Bigus: Legia kontrolowała mecz
Rafał Bigus: Nie zagrałem w dzisiejszym spotkaniu, bowiem coś się stało, coś mi "chrupnęło" w kolanie i musimy sprawdzić co to jest. Na razie nie wiadomo, co dokładnie się stało, zobaczymy dopiero. Mam nadzieję, że w niedzielę będzie jakieś USG i będę wiedział więcej.
Jak Pan oceni grę kolegów?
- Walczyli, starali się. Było ciężko, Legia zagrała dobrze w pierwszej połowie, szczególnie w szybkim ataku. Dzięki temu zbudowała swoją przewagę i kontrolowała mecz.
Zdołaliście jednak powrócić do gry bo przegrywaliście już dość wysoko, ale przewagę udało Wam się zniwelować.
- Tak, nastroje w szatni podczas przerwy były bojowe, nadal zresztą są bojowe. Dziś mecz przegrany, ale play- offy trwają nadal i będziemy mieć przynajmniej jeden mecz u siebie. Na pewno będziemy dalej walczyć. Trzeba poprawić powrót do ataku i lepiej zastawiać w obronie żeby Legia nie miała tylu zbiorek.
I poprawić skuteczność, ale tego z dnia na dzień raczej nie poprawicie.
- Trzeba po prostu więcej walczyć na boisku i wygrana będzie możliwa.
Receptę na dobrą grę Legii znaleźliście i była to obrona strefowa.
- Tak, obrona strefowa przyniosła skutek. Mieliśmy więcej zbiórek w obronie w tamtym momencie, Piotrek Pluta parę razy trafił za trzy. Może jutro zagramy cały mecz strefą, zaskoczymy Legię (śmiech).

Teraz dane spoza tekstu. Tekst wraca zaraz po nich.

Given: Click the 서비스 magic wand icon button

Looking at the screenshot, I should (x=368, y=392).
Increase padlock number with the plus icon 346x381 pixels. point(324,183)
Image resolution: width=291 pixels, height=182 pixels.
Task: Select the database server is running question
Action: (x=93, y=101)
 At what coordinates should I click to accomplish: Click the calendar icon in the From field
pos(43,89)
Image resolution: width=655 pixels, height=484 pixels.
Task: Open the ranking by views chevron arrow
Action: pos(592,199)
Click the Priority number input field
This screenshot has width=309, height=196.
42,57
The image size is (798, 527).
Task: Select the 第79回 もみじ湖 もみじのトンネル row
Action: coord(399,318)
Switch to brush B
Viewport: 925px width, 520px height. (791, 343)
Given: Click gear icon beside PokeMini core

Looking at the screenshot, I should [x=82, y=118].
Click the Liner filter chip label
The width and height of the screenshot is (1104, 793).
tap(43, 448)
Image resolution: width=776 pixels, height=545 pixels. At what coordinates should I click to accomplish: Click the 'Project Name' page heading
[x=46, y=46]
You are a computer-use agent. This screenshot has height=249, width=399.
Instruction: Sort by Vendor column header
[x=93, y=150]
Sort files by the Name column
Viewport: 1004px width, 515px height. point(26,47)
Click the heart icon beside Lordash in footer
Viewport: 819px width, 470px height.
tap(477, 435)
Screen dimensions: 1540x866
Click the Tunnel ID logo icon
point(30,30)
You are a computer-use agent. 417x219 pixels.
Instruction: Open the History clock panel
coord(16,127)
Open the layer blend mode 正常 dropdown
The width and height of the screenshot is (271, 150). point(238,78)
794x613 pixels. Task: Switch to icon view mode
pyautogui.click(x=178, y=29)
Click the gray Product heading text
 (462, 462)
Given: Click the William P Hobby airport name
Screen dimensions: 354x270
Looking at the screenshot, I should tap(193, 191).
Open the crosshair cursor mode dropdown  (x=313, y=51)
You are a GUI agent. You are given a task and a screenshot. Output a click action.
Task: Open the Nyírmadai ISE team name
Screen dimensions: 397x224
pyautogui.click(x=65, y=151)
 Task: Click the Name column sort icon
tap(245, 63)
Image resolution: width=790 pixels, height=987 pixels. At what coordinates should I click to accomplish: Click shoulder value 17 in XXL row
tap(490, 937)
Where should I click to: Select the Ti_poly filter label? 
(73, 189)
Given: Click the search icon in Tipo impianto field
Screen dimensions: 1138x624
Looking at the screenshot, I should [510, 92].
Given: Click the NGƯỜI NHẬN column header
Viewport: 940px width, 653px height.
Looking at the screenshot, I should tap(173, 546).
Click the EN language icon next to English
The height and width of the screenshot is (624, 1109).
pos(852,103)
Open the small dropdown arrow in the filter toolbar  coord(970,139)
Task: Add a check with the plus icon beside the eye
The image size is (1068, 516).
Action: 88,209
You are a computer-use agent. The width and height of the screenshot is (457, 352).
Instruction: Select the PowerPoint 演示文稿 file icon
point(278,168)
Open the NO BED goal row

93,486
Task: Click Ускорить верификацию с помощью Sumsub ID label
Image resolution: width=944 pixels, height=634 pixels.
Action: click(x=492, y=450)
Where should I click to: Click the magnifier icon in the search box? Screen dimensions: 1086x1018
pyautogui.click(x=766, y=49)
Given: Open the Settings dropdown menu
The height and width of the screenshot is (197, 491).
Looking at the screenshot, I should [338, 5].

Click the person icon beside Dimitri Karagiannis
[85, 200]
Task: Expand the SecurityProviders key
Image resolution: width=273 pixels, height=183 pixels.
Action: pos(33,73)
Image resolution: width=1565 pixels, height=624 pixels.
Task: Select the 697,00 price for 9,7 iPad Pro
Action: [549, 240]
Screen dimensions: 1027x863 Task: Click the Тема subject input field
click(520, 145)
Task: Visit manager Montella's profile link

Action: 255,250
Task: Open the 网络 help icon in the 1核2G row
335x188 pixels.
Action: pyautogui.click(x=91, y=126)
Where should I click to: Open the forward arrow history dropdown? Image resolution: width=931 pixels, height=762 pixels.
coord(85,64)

Reakcje trenera Krutikowa były dziś bardzo żywiołowe. Trener słynie z dużej ekspresji, ale dziś chyba było to coś więcej niż zwykle?
- On tak reaguje cały czas, także nie ma dla nas w tym nic nowego. Nie jest to też nic strasznego, próbuje podbudować chłopaków na parkiecie, przekazać swoje uwagi i tyle.